The Fourth Department determined questions of fact precluded summary judgment in this action stemming from defendant being kicked by plaintiff’s horse. There were questions of fact about which of plaintiff’s horses kicked the plaintiff and whether plaintiff was aware of the risk of approaching the horse. Plaintiff was familiar with the horses and defendant had called plaintiff because two of the horses were fighting.
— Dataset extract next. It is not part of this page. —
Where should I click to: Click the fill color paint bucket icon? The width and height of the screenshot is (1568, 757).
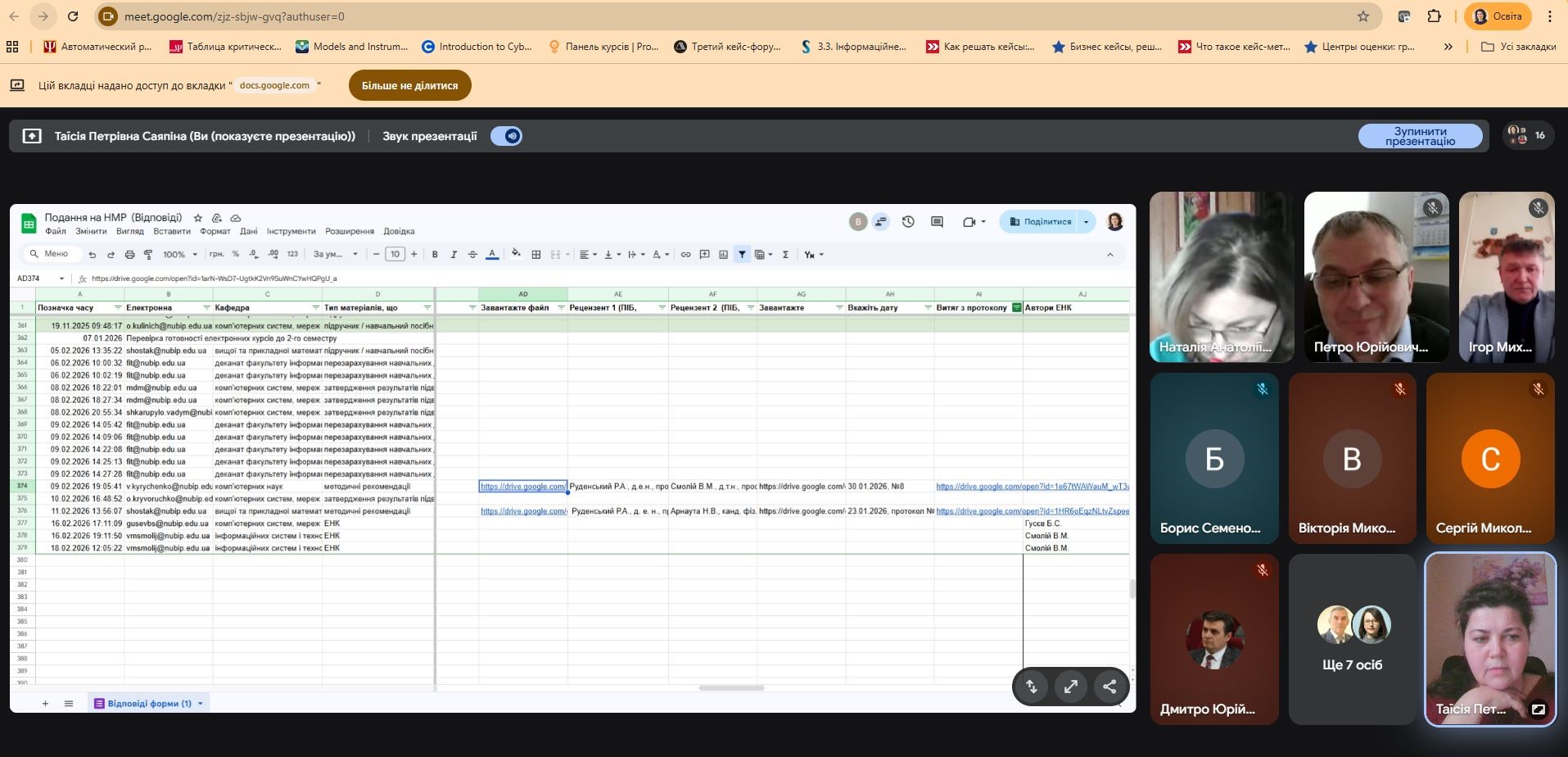[x=516, y=254]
The court rejected the argument that negligence, as opposed to strict liability, was the applicable theory:
Agriculture and Markets Law § 108 (7) classifies horses as domestic animals, and ” ‘[w]hen harm is caused by a domestic animal, its owner’s liability is determined solely by application of the rule’ . . . of strict liability for harm caused by a domestic animal whose owner knows or should have known of the animal’s vicious propensities” … (quoting Bard v Jahnke, 6 NY3d 592, 599 [2006] …) . Contrary to plaintiff’s contention, the exception to that rule set forth in Hastings v Sauve (21 NY3d 122, 125-126 [2013]) does not apply here, inasmuch as the horse did not stray from defendant’s property .. . Contrary to plaintiff’s further contention, he may not maintain a negligence claim against defendant under the reasoning of Hewitt v Palmer Veterinary Clinic, PC (35 NY3d 541 [2020]). In that case, the Court of Appeals held that the Bard rule, set forth above, does not apply to a veterinary clinic … . The Court reasoned that the Bard “line of precedent concerning animal owners [was not] directly implicated” in Hewitt … . By contrast, inasmuch as defendant was the owner of the horse that injured plaintiff, the Bard rule of strict liability applies here. Shuttleworth v Cory, 2023 NY Slip Op 06635, Fourth Dept 12-22-23
Practice Point: Strict liability, not negligence, controls in this horse-kick case. The recent Court of Appeals applications of a negligence theory to injury caused by animals do not apply here.